Besuch bei den Amateur-Funkern

Fritz Bensberg (2.v.li.) vom Amateur Radio Club gibt Sarah Philipp und Sascha Röser (links einen Überblick über den Verein.
Fritz Bensberg (2.v.li.) vom Amateur Radio Club gibt Sarah Philipp und Sascha Röser (links einen Überblick über den Verein.
Foto: WAZ Fotopool

Buchholz.  „Auf die großen Vereine, die Sportvereine etwa, stößt man ja immer wieder“, sagt die Landtagsabgeordnete Sarah Philipp (SPD). Aber Kontakte zu kleinen, spezialisierten Vereinen gebe es eher weniger. So nahm sie jetzt dankend zusammen mit Ratsherr Sascha Röser die Einladung an, dem Clubheim der Amateur-Funker in der alten Schule an der Münchner Straße einen Besuch abzustatten.

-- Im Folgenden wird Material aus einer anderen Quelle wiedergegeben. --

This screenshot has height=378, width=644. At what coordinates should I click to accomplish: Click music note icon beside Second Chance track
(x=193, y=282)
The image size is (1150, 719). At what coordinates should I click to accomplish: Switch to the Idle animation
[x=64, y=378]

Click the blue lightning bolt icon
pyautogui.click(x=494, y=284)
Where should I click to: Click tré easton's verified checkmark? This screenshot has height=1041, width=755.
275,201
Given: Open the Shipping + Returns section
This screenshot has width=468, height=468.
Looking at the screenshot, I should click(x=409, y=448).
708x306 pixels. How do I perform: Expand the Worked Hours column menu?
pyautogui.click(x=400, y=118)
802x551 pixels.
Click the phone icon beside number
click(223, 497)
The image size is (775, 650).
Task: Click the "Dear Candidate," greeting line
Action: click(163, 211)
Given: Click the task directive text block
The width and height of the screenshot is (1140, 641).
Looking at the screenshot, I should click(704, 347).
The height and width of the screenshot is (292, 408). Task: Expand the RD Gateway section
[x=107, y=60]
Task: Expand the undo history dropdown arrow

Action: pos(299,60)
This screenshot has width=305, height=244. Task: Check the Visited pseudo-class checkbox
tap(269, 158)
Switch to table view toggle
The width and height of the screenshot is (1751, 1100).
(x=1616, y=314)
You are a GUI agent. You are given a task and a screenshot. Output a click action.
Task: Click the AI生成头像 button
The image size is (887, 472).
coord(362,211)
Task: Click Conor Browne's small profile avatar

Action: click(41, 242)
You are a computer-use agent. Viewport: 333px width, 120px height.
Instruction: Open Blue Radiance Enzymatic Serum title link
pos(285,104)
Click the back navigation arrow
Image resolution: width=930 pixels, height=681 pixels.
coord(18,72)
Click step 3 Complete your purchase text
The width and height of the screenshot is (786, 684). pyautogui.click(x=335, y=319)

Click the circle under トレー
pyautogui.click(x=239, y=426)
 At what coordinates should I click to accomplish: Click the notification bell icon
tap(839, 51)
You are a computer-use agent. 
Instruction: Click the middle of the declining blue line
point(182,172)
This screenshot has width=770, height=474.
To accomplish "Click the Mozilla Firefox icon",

16 Männer und eine Frau sind an diesem Abend dort im Dachgeschoss zusammengekommen. Es gibt Applaus für Sascha Röser, den frisch gewählten Buchholzer Ratsherrn. Fritz Bensberg, der Vorsitzende, heißt die Gäste willkommen. Er gibt einen kurzen Überblick über den Verein. 70 Mitglieder aus Duisburg und Umgebung hat er, ist dem Deutschen Amateur-Radio-Club angeschlossen.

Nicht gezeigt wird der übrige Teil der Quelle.